BRANO SCELTO.

▼

XXX Domenica del Tempo ordinario (A)



ANNO A - 26 ottobre 2014
XXX Domenica del Tempo ordinario

Es 22,20-26
1Ts 1,5c-10
Mt 22,34-40
IL GRANDE
COMANDAMENTO

Un'altra pagina assai conosciuta, ma sempre irrinunciabile ai fini di una verifica della propria esistenza e di quella comunitaria, riconducibile all'essenzialità evangelica. Il clima in cui si colloca Matteo, a differenza di Marco, è conflittuale: non si tratta di una richiesta di aiuto per dare maggiore profondità di significato e di consistenza alla propria vita, ma piuttosto di mettere alla prova Gesù da parte dei farisei, dopo che aveva chiuso la bocca ai sadducei. Particolare, questo, per nulla trascurabile, in quanto una possibile rivalsa dei farisei sui propri nemici, ottenuta mediante una vittoria nello scontro con Gesù, avrebbe senza dubbio segnato la loro superiorità sui rivali. Anche ciò viene evidenziato dai vangeli, a riprova della loro storicità: gruppi avversi si fronteggiano, avendo il Maestro come termine di confronto per orientare l'esito della relazione tra loro!

Il contenzioso viene offerto dalla richiesta relativa al "grande comandamento" della Legge, cioè dalla modalità di ordinare la gerarchia dei vari precetti. Com'è noto, tra piccoli e grandi, se ne contavano 613, di cui 365 negativi (come i giorni dell'anno non bisestile) e 248 positivi. Ebbene: avevano tutti la loro importanza, per questo erano egualmente obbliganti, ma si trattava di ricercare l'esigenza etica assolutamente irrinunciabile, perché simile assemblaggio di dettami non disperdesse l'attenzione dei credenti per l'essenziale. In verità, potrebbe sembrare secondaria tale ricerca. Eppure ai tempi di Gesù non mancava chi, ad esempio, vedeva nel sabato l'osservanza totalizzante della Legge.
E ancor oggi nei vari regolamenti comunitari di sodalizi cristiani, come degli stessi seminari o congregazioni religiose, non risulta sempre facile indicare delle priorità "assolute", perché, a seconda delle prospettive dei vari maestri o direttori di spirito, si evidenziano ora l'uno ora l'altro aspetto. Ciò va riferito pure alla congerie di indicazioni pastorali, che pullulano nelle diocesi e nei relativi documenti o direttori sinodali.

▲

ESERCIZIO ASSEGNATO 1.
Riporta i record dal tratto che va dalla riga contenente "Where should I click to: Select" fino alla riga contenente "pos(371,118)", entrambe incluse. Rinomina "Screen dimensions" in "Image size" e lascia invariato tutto il resto.
Il brano e i record provengono da fonti diverse.

RECORD DELL'ESERCIZIO.
▼

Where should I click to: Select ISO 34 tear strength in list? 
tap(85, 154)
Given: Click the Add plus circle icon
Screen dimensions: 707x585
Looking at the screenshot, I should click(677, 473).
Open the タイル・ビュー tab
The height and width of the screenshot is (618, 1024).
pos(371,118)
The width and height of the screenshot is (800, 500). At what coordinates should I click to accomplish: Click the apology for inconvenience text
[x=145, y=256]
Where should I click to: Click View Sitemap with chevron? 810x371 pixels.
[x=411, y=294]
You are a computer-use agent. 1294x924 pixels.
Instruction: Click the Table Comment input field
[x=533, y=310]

▲
▼

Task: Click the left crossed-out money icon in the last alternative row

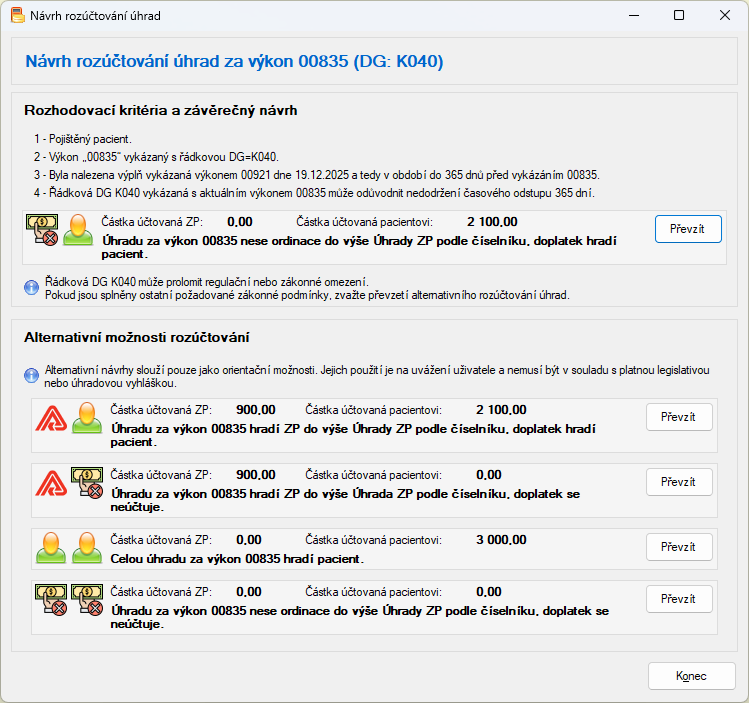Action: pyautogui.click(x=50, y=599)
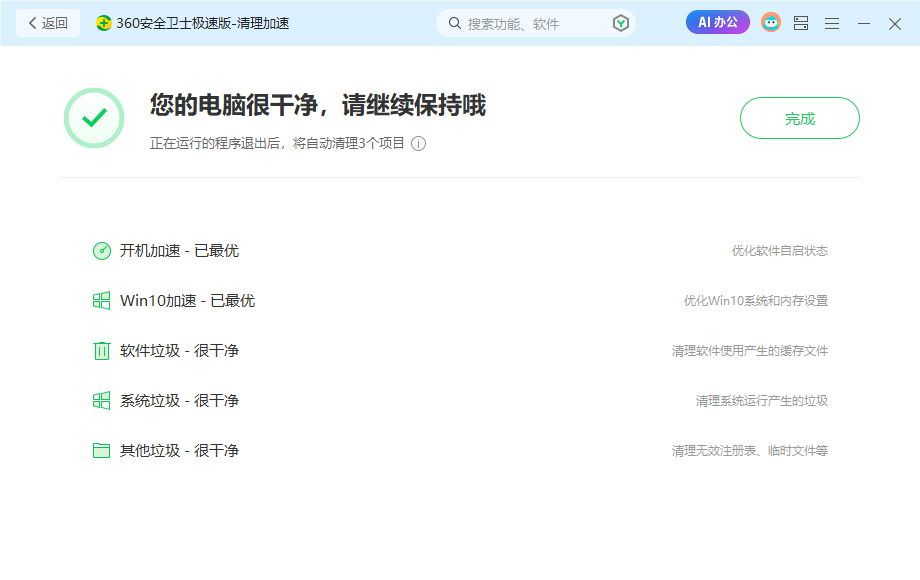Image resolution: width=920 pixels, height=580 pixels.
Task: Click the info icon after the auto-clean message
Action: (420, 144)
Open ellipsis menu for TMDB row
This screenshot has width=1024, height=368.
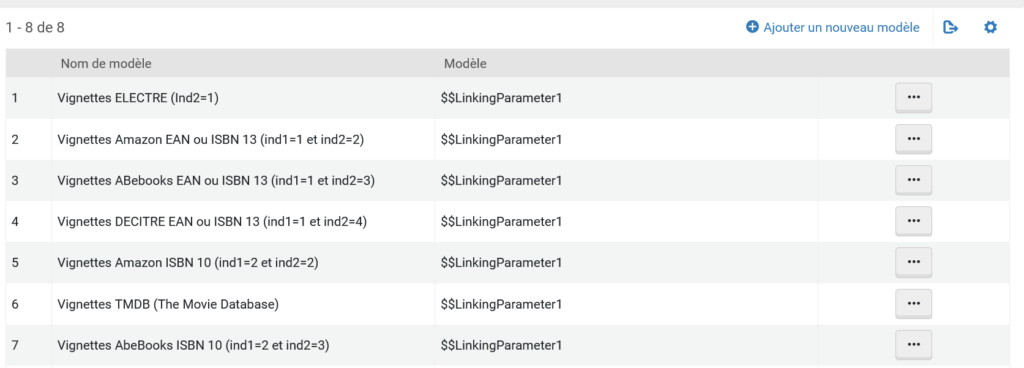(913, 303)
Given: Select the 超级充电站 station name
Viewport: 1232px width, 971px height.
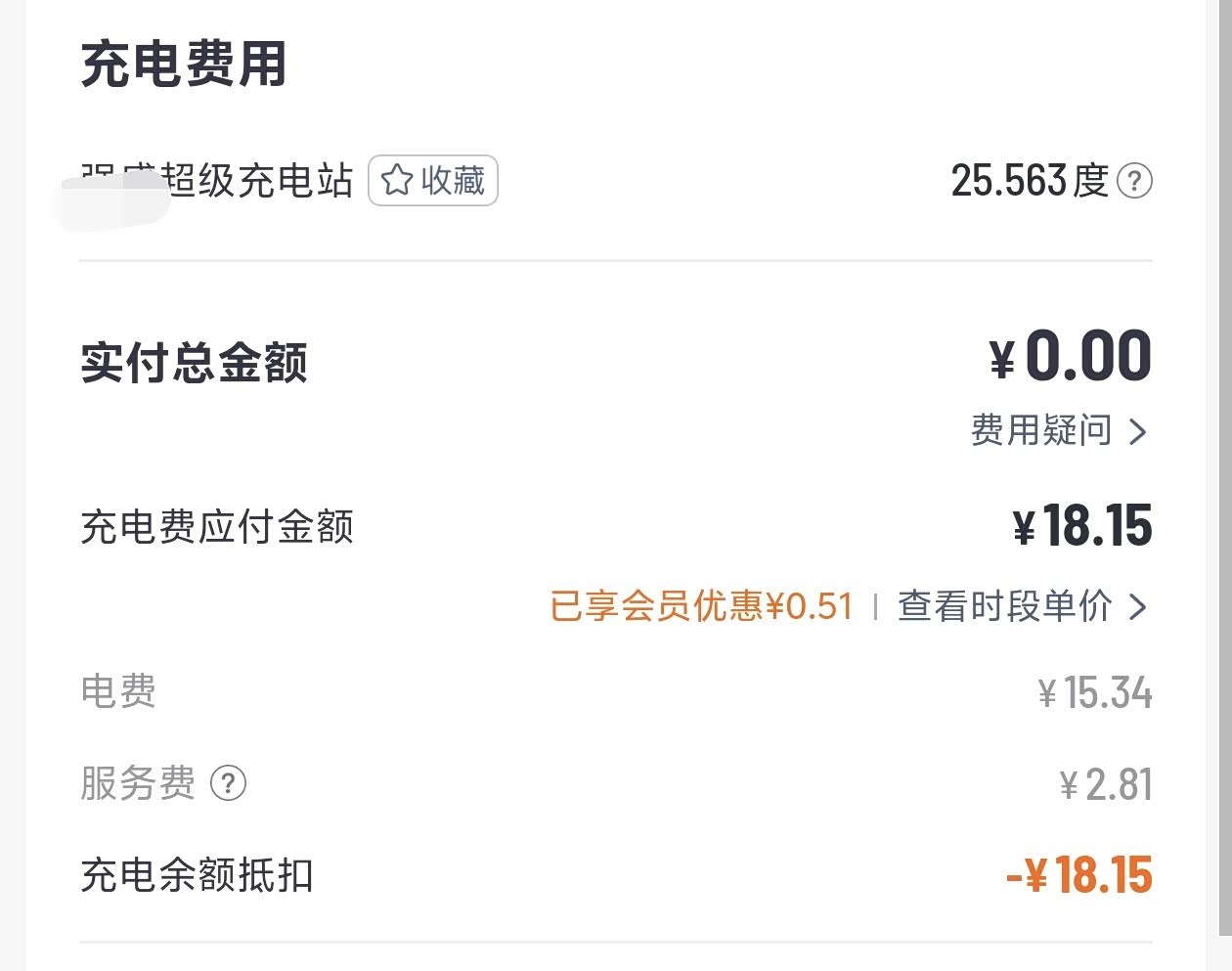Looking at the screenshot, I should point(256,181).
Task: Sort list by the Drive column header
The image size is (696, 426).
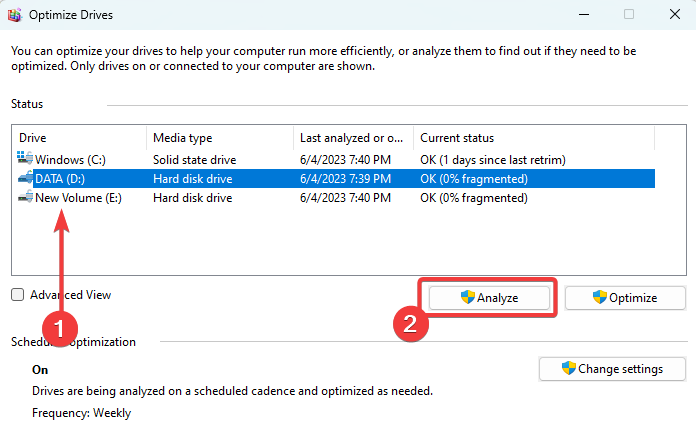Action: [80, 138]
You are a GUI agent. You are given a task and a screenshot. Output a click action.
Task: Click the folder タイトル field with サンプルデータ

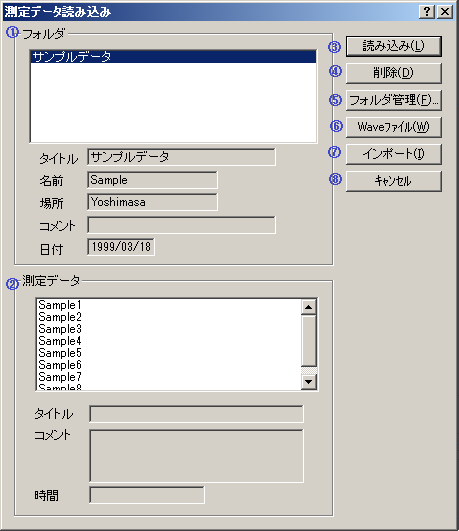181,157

▲
▼

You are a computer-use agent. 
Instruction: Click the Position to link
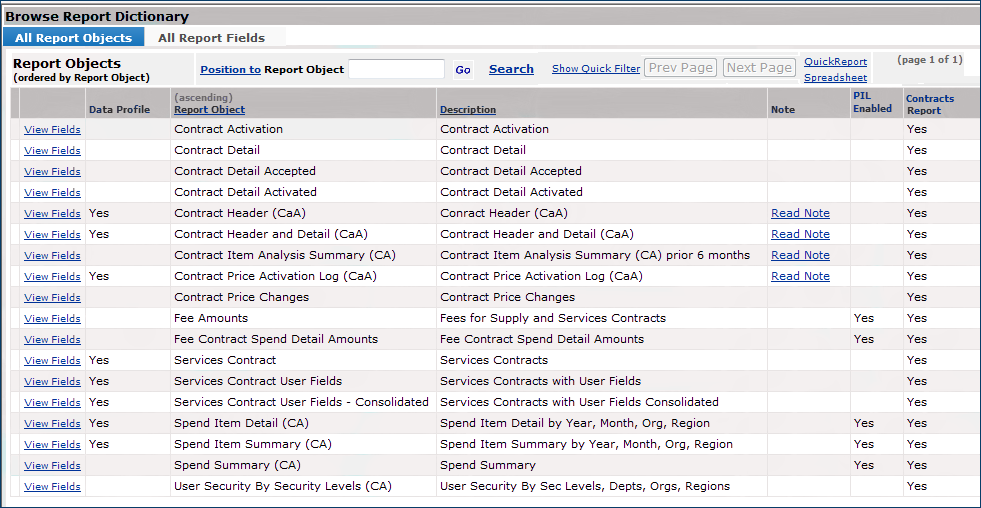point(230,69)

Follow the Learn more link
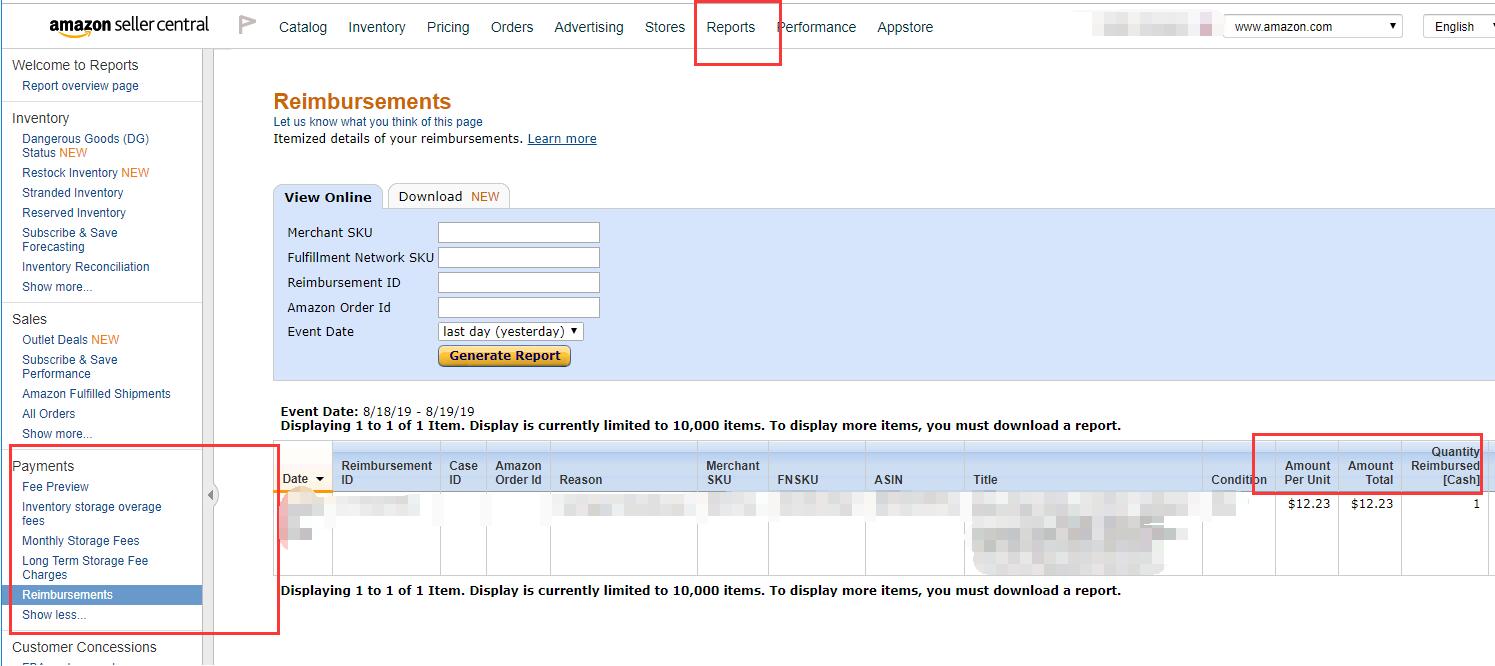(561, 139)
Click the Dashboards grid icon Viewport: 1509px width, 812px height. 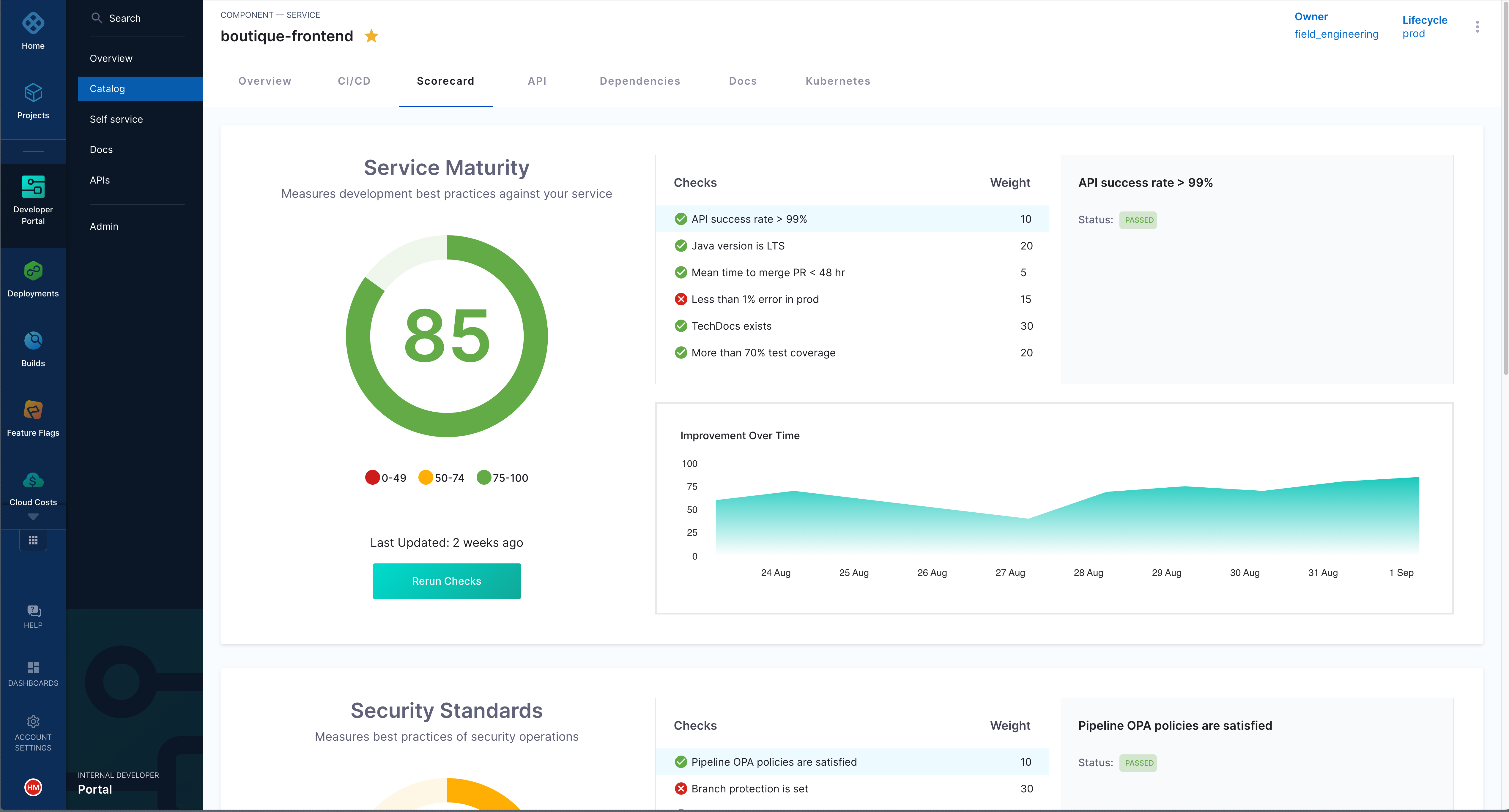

▲

ESERCIZIO ASSEGNATO 2.
Elenca tutti i riferimenti biblici con sigla, capitolo e versetti riportati nel brano sulla XXX Domenica del Tempo ordinario.

RISPOSTA COMPLETA 1.
Where should I click to: Select ISO 34 tear strength in list? 
tap(85, 154)
Given: Click the Add plus circle icon
Image size: 707x585
Looking at the screenshot, I should click(677, 473).
Open the タイル・ビュー tab
The height and width of the screenshot is (618, 1024).
pos(371,118)

RISPOSTA COMPLETA 2.
- Es 22,20-26
- 1Ts 1,5c-10
- Mt 22,34-40